- _AIM_:
Rewrite all of the rows below as a numbered list, omitting any blank lines.

* begin RECORDS FOR THE EXERCISE *

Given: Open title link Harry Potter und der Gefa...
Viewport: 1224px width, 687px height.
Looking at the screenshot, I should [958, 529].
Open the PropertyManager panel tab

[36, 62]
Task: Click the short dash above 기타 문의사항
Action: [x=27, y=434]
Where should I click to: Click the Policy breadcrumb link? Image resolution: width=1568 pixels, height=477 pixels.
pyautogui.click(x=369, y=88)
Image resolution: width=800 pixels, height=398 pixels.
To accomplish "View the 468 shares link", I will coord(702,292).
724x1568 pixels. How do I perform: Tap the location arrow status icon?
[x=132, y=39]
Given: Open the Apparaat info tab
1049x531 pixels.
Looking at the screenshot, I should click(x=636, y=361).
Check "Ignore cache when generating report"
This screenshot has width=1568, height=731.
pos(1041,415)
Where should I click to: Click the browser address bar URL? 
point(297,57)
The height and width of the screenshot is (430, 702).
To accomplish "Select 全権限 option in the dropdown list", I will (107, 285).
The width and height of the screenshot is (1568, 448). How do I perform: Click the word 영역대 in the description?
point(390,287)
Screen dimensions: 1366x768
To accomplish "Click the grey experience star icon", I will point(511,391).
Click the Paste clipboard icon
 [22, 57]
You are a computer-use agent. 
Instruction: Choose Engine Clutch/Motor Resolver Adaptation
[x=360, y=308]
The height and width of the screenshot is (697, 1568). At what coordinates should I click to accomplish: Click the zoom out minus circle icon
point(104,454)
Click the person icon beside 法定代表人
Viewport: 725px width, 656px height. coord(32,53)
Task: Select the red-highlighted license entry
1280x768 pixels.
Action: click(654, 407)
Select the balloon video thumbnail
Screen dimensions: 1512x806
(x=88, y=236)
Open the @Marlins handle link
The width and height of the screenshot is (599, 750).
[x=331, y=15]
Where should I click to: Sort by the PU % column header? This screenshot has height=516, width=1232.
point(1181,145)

* end RECORDS FOR THE EXERCISE *

- _TASK RESPONSE_:
1. Given: Open title link Harry Potter und der Gefa...
2. Viewport: 1224px width, 687px height.
3. Looking at the screenshot, I should [958, 529].
4. Open the PropertyManager panel tab
5. [36, 62]
6. Task: Click the short dash above 기타 문의사항
7. Action: [x=27, y=434]
8. Where should I click to: Click the Policy breadcrumb link? Image resolution: width=1568 pixels, height=477 pixels.
9. pyautogui.click(x=369, y=88)
10. Image resolution: width=800 pixels, height=398 pixels.
11. To accomplish "View the 468 shares link", I will coord(702,292).
12. 724x1568 pixels. How do I perform: Tap the location arrow status icon?
13. [x=132, y=39]
14. Given: Open the Apparaat info tab
15. 1049x531 pixels.
16. Looking at the screenshot, I should click(x=636, y=361).
17. Check "Ignore cache when generating report"
18. This screenshot has width=1568, height=731.
19. pos(1041,415)
20. Where should I click to: Click the browser address bar URL? 
21. point(297,57)
22. The height and width of the screenshot is (430, 702).
23. To accomplish "Select 全権限 option in the dropdown list", I will (107, 285).
24. The width and height of the screenshot is (1568, 448). How do I perform: Click the word 영역대 in the description?
25. point(390,287)
26. Screen dimensions: 1366x768
27. To accomplish "Click the grey experience star icon", I will point(511,391).
28. Click the Paste clipboard icon
29.  [22, 57]
30. You are a computer-use agent. 
31. Instruction: Choose Engine Clutch/Motor Resolver Adaptation
32. [x=360, y=308]
33. The height and width of the screenshot is (697, 1568). At what coordinates should I click to accomplish: Click the zoom out minus circle icon
34. point(104,454)
35. Click the person icon beside 法定代表人
36. Viewport: 725px width, 656px height. coord(32,53)
37. Task: Select the red-highlighted license entry
38. 1280x768 pixels.
39. Action: click(654, 407)
40. Select the balloon video thumbnail
41. Screen dimensions: 1512x806
42. (x=88, y=236)
43. Open the @Marlins handle link
44. The width and height of the screenshot is (599, 750).
45. [x=331, y=15]
46. Where should I click to: Sort by the PU % column header? This screenshot has height=516, width=1232.
47. point(1181,145)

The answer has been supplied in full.